[Brief 1]
In the passage on German reunification, what did the final settlement give the Soviets in exchange for withdrawing their military from East Germany?
[Brief 2]
Pick up the passage on German reunification after its last sentence and carry it forward.

[Provided text]
◆ ◆ ◆ ◆
Then U.S. Secretary of State James Baker assured Gorbachev on 9 February 1990 that NATO would not expand eastward. He told Gorbachev, "We understand the need for assurances to the countries in the East. If we maintain a presence in a Germany that is a part of NATO, there would be no extension of NATO's jurisdiction for forces of NATO one inch to the East." The following day, meeting Kohl in Moscow, Gorbachev voiced no fundamental objection to unification, provided Soviet concerns over borders, alliance structure, and the GDR's economic ties received due consideration; both German states, he observed, had absorbed the lessons of their shared history. Meanwhile, National Security Council staffer, Condoleezza Rice, plainly stated that the Soviets were in no position to resist German reunification. Reassurances from U.S. officials and Germany's financial aid payments sufficiently placated the Soviets at the time. The final settlement, worked out between Kohl and Gorbachev at Arkhyz in July 1990 and finalized that September, traded Soviet military withdrawal from East Germany for 12 billion deutschmarks plus an interest-free credit of another 3 billion—leading Deputy Secretary of Defense Robert Gates to remark that the Soviet Union had, quite literally, been "bribed out" of Europe. The concession provoked fury among Gorbachev's own advisers, such as Valentin Falin, who warned in a memorandum that NATO membership for a united Germany would "solidify the separation of European security" and give "impetus to NATO's advance to the Soviet Union's borders along the entire frontline." (Note: During the negotiations, West German Ostpolitik architect Egon Bahr told a Soviet official he never expected, "in the twilight of my life," to be more concerned for Soviet interests than the Soviets' own representatives were.)
◆ ◆ ◆ ◆
[Supplied material]
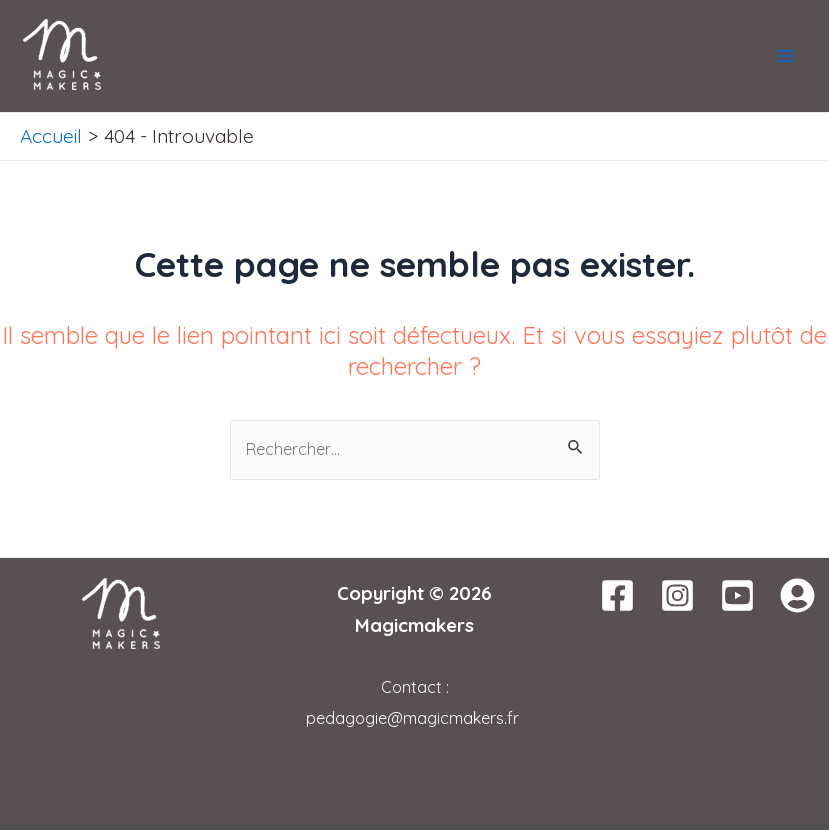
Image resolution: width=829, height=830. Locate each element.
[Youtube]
◆ ◆ ◆ ◆
[Written response 1]
12 billion deutschmarks plus an interest-free credit of another 3 billion.

[Written response 2]
=== Soviet disintegration ===
Political scientist Alex Pravda frames the Soviet collapse as unfolding in two acts: an initial phase, from 1989 to 1990, driven by smaller republics in the Baltic and Caucasus seeking sovereignty, followed by a second, from late 1990 through 1991, in which the defection of larger republics—Ukraine and, decisively, Russia under Boris Yeltsin—eroded the center's capacity to hold the union together. For Pravda, the USSR's demise was overwhelmingly domestic in origin, driven by ethnic nationalist movements that flourished under perestroika's liberalized conditions and were seized upon by republican elites contesting a Kremlin weakened by economic crisis; the international dimension of the Cold War's end played, in his assessment, only a secondary role.

The collapse of the Eastern European governments with Gorbachev's tacit consent inadvertently encouraged several Soviet republics to seek greater independence from Moscow's rule. Agitation for independence in the Baltic states led to first Lithuania, and then Estonia and Latvia, declaring their independence. Disaffection in the other republics was met by promises of greater decentralization. More open ballots led to the election of candidates opposed to the Communist Party of the Soviet Union, but it also contributed to party fragmentation and presidentialism, which complicated democratic transition.

Washington's confidence in the Soviet Union's survival outlasted Moscow's own. Visiting Kiev on 1 August 1991, George Bush Sr. urged Ukrainians to remain within the Soviet Union, calling the choice between backing Gorbachev and backing independence movements a "false choice" and pledged to maintain "the strongest possible relationship" with Gorbachev's government. Ukrainians ignored him within months, voting overwhelmingly for independence that December—not, per Judt, from any sudden patriotic awakening, but because independence had become a matter of self-preservation rather than self-determination. The episode undercuts the self-congratulatory narrative that later entered the American public record; Washington did not bring communism down inasmuch as it simply watched it implode on its own schedule.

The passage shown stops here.